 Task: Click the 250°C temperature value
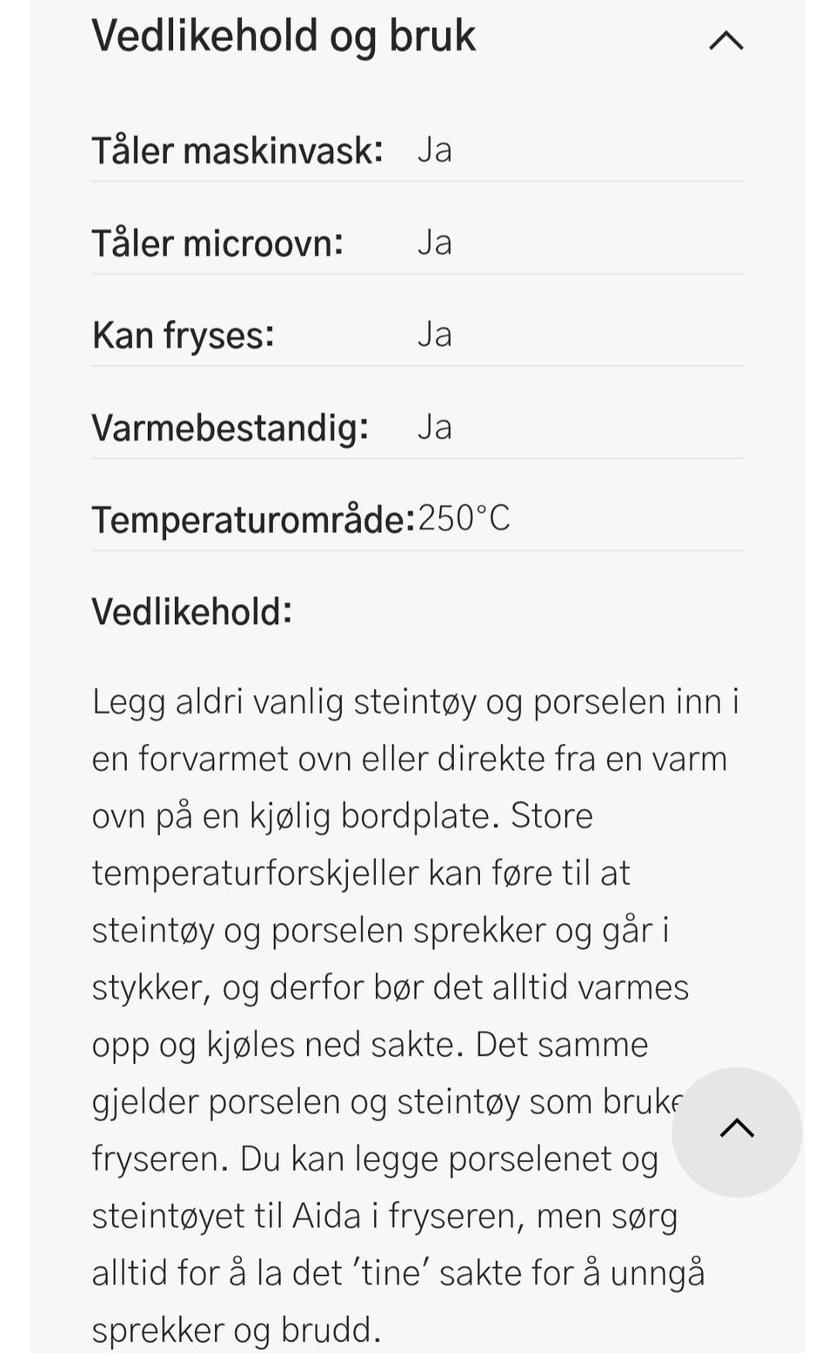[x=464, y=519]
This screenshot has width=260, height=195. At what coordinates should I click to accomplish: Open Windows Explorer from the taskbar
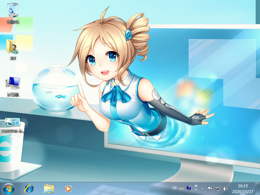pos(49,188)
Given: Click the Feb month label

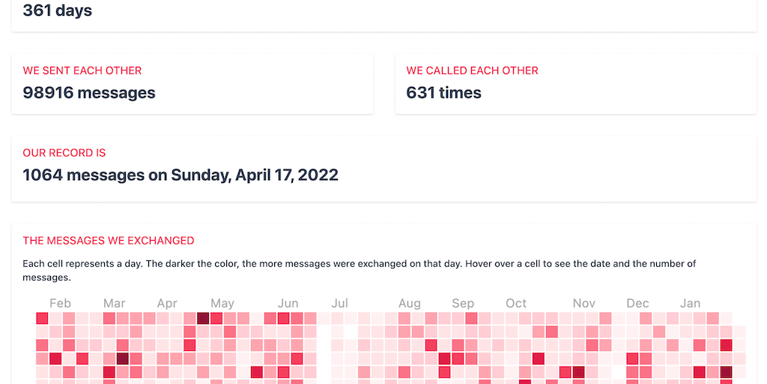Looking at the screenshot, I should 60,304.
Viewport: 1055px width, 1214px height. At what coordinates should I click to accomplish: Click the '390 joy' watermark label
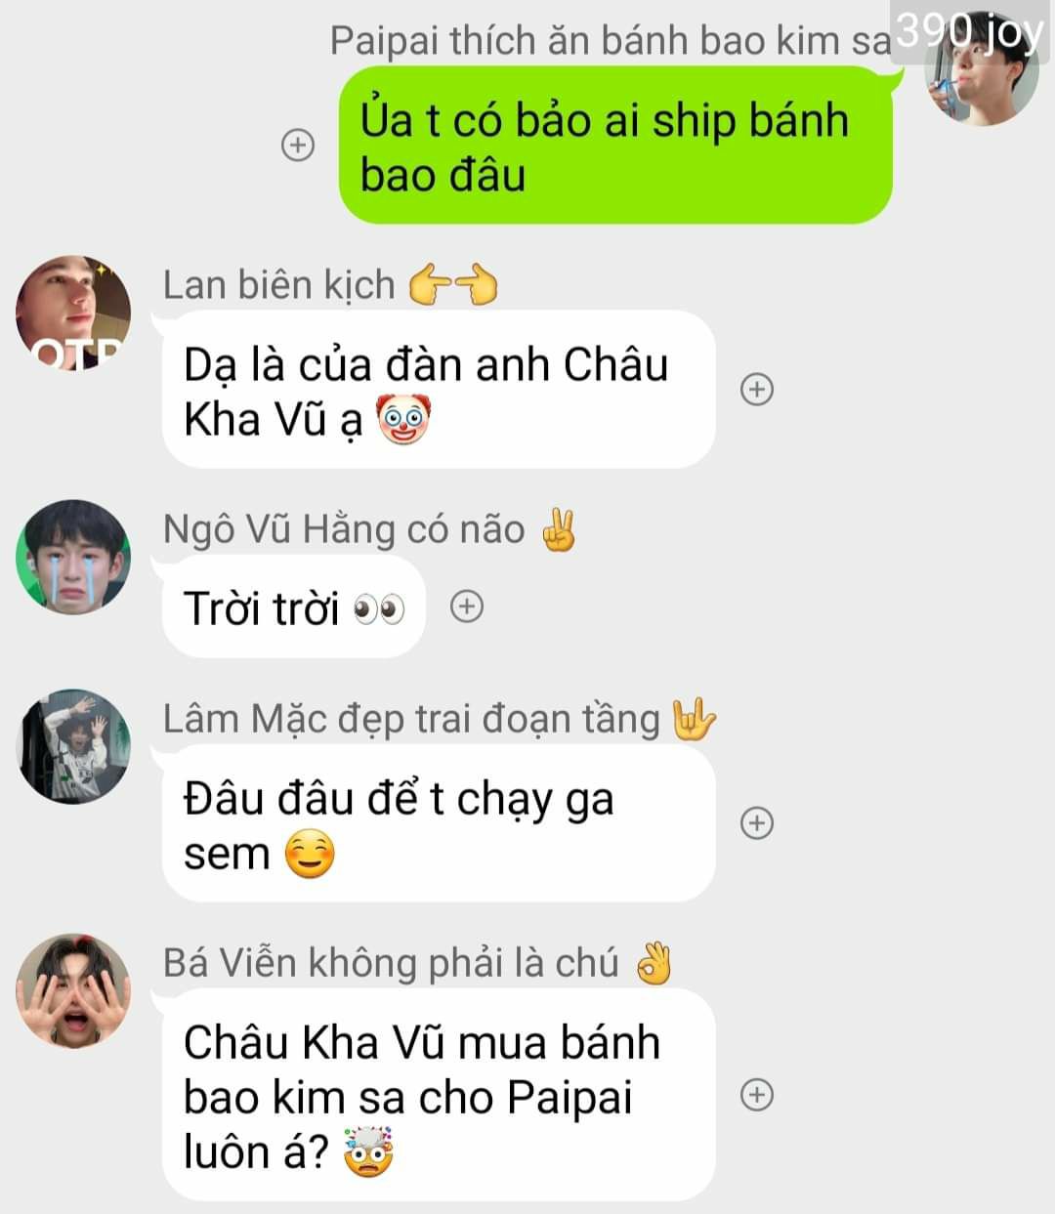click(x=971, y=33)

-- -- --

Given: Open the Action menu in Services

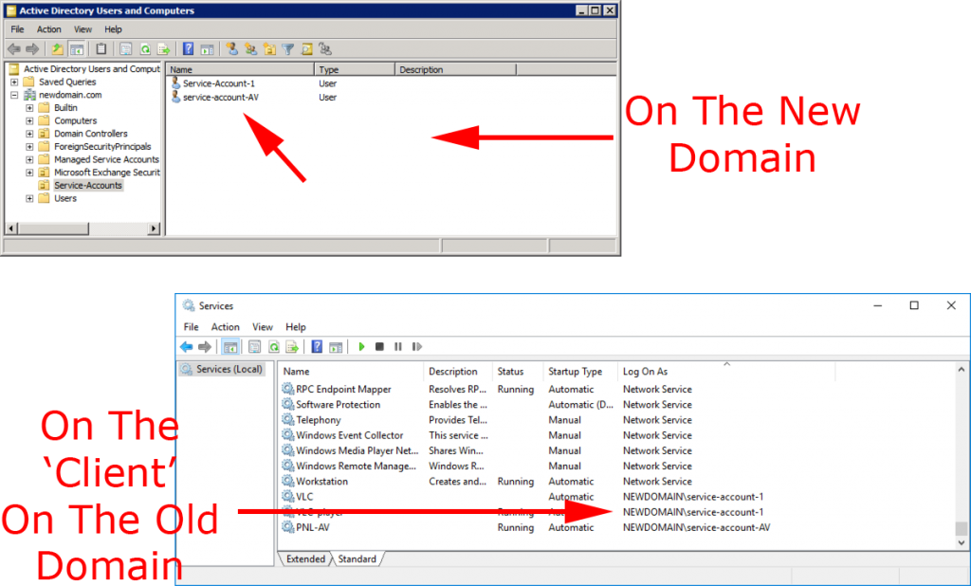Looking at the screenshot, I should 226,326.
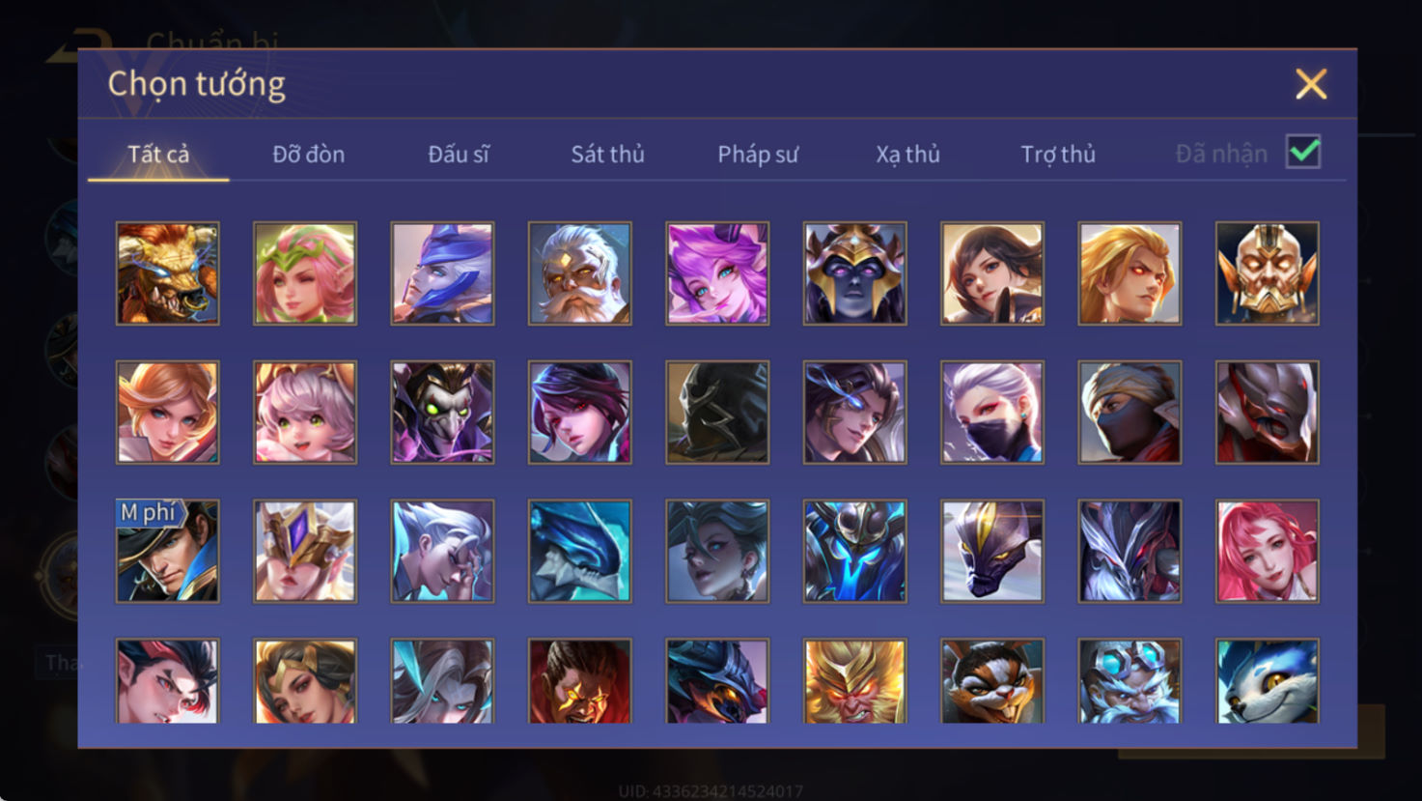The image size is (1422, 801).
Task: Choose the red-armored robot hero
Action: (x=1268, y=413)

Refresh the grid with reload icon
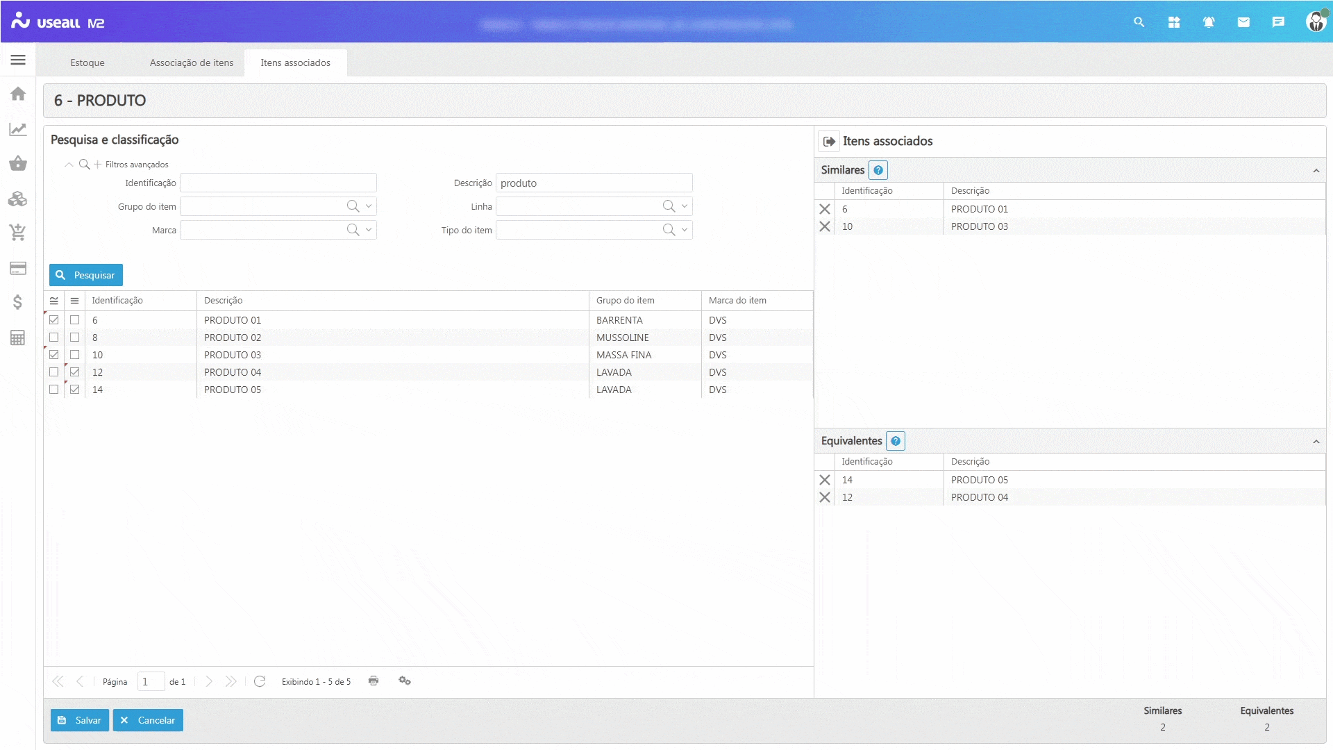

-- -- --

§ **PROBLEM DESCRIPTION**:
Copy out the material above, starting with the line that contains "Given: Open the Action menu in Services" and going on through the line that contains "Refresh the grid with reload icon", with both of those lines included. Leave the pictures out of your copy.

§ **COMPLETED EXERCISE**:
Given: Open the Action menu in Services

Looking at the screenshot, I should 226,326.
The image size is (1422, 801).
Task: Choose the red-armored robot hero
Action: (x=1268, y=413)

Refresh the grid with reload icon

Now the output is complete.